Climate Smart Cities: Grenada
with Patrick Lamson-Hall and Shlomo Angel
The NYU Urban Expansion Program at the Marron Institute has been commissioned by the Green Climate Fund--the $100 billion international fund created for assisting developing countries in mitigating and adapting to climate change--to undertake a preliminary effort to build the capacity of Grenada, a Caribbean country with a population of 107,000, to respond with resilience to climate change. This program, called Climate Smart Cities: Grenada, has a special emphasis on the capital, St. George's. We have assembled a team of experts and have defined nine projects than now need preliminary designs to move forward. Our role is to assist the Grenadians in preparing these designs themselves, through a series of engagements and workshops in Grenada in the coming year. We hope to support the Grenadians in implementing these designs over the next several years, with continued support from the Green Climate Fund. Our engagement with Grenada is seen by the Green Climate Fund as a prototype for other Caribbean and island countries. We shall report on the project, with a special emphasis on our multi-disciplinary capacity-building methodology.
Due to limited space this event is restricted to NYU faculty, research staff, and gradtuate students. To RSVP please email firstname.lastname@example.org.
Patrick Lamson-Hall is an urban planner and a Fellow in the Urban Expansion program of the NYU Marron Institute. He has contributed to the development of the Atlas of Urban Expansion: 2016 Edition, a groundbreaking and original study of the dynamics of global urban growth. He manages the India Urban Expansion Observatory, a 30-person research facility located in Mumbai, India. He was the New York-based coordinator of the Ethiopia Urban Expansion Initiative, a project to implement long-term spatial plans in 16 Ethiopian cities and he coordinated the Climate Smart Cities: Grenada program, a collaboration with the Green Climate Fund.

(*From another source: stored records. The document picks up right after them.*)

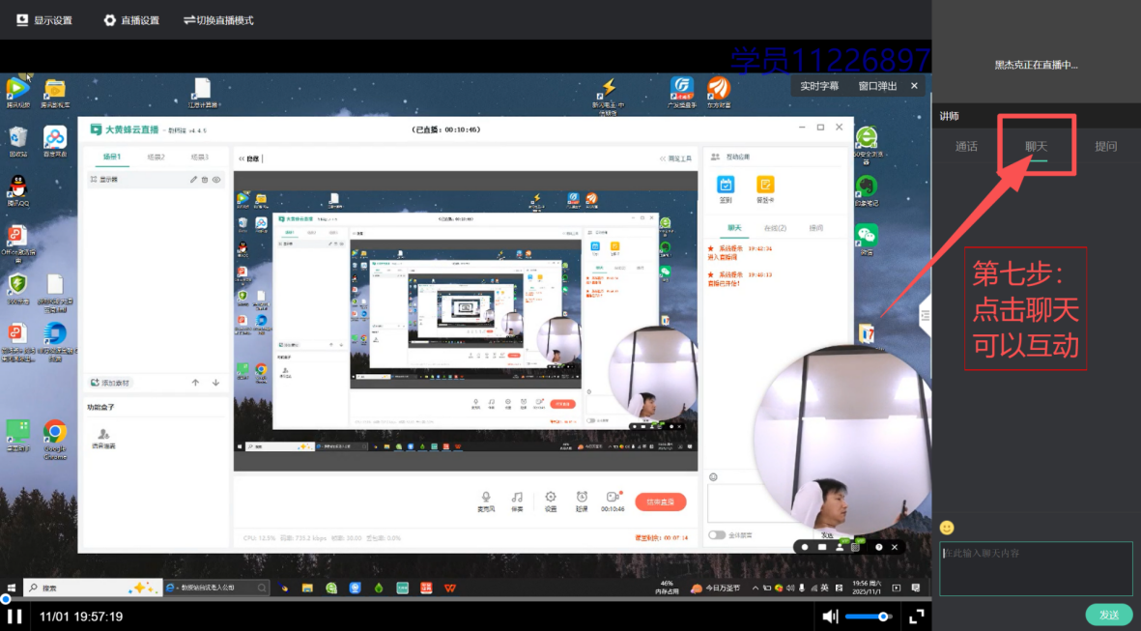Image resolution: width=1141 pixels, height=631 pixels.
Task: Switch to the 通话 tab
Action: tap(966, 147)
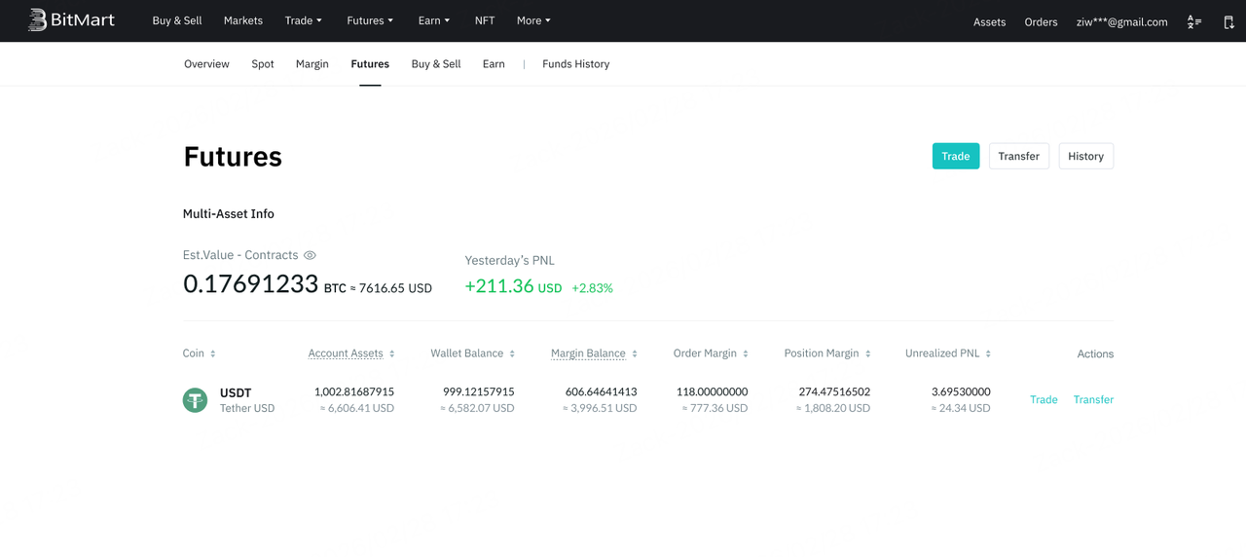Click the app download phone icon
The image size is (1246, 557).
point(1228,21)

Mr. Lamson-Hall holds a Master’s Degree in Urban Planning from the NYU Wagner School of Public Service. In addition to his work at NYU, he has contributed to the crafting of the sustainable development goals as an expert urban planner, has collaborated with UN-Habitat on the writing of a methodology for the assessment of public open space, and has shaped new strategies for the evaluation of cities using high-resolution satellite imagery. His other research interests include alternative transportation, special economic zones, and the measurement of urban density.
Professor of City Planning / NYU Marron Institute
Shlomo (Solly) Angel is a Professor of City Planning at the Marron Institute where he leads the NYU Urban Expansion Program. He is an international expert on housing and urban development policy, having written extensively on the subject, advised the United Nations, the World Bank, and the Inter-American Development Bank (IDB), and implemented projects on the ground. He currently focuses on documenting urban expansion and densification in a global sample of cities, as well as on advising rapidly growing cities on how to prepare adequate room for their inevitable expansion while making adequate room for the densification of their existing footprints as well.
In 1973, Angel started a program in Human Settlements Planning and Development at the Asian Institute of Technology in Bangkok. He taught at the Institute from 1973 to 1983, while researching housing and urban development in the cities of East, South, and Southeast Asia. He co-edited Land for Housing the Poor in 1982. From the mid-80s to mid-90s, he worked as a housing and urban development consultant to UN-Habitat, the Asian Development Bank, and the Government of Thailand. In 2000, he published Housing Policy Matters, a comparative study of housing conditions and policies in more than fifty countries around the world. From 2000 to 2010 he prepared housing sector assessments of 11 Latin America and Caribbean countries for the IDB and the World Bank. Since 2005, he has been documenting global urban expansion, resulting in the publication of The Dynamics of Global Urban Expansion in 2005, the Atlas of Urban Expansion in 2012 and 2016, and Planet of Citiesin 2012.
Angel earned a bachelor’s degree in architecture and a doctorate in city and regional planning at the University of California, Berkeley.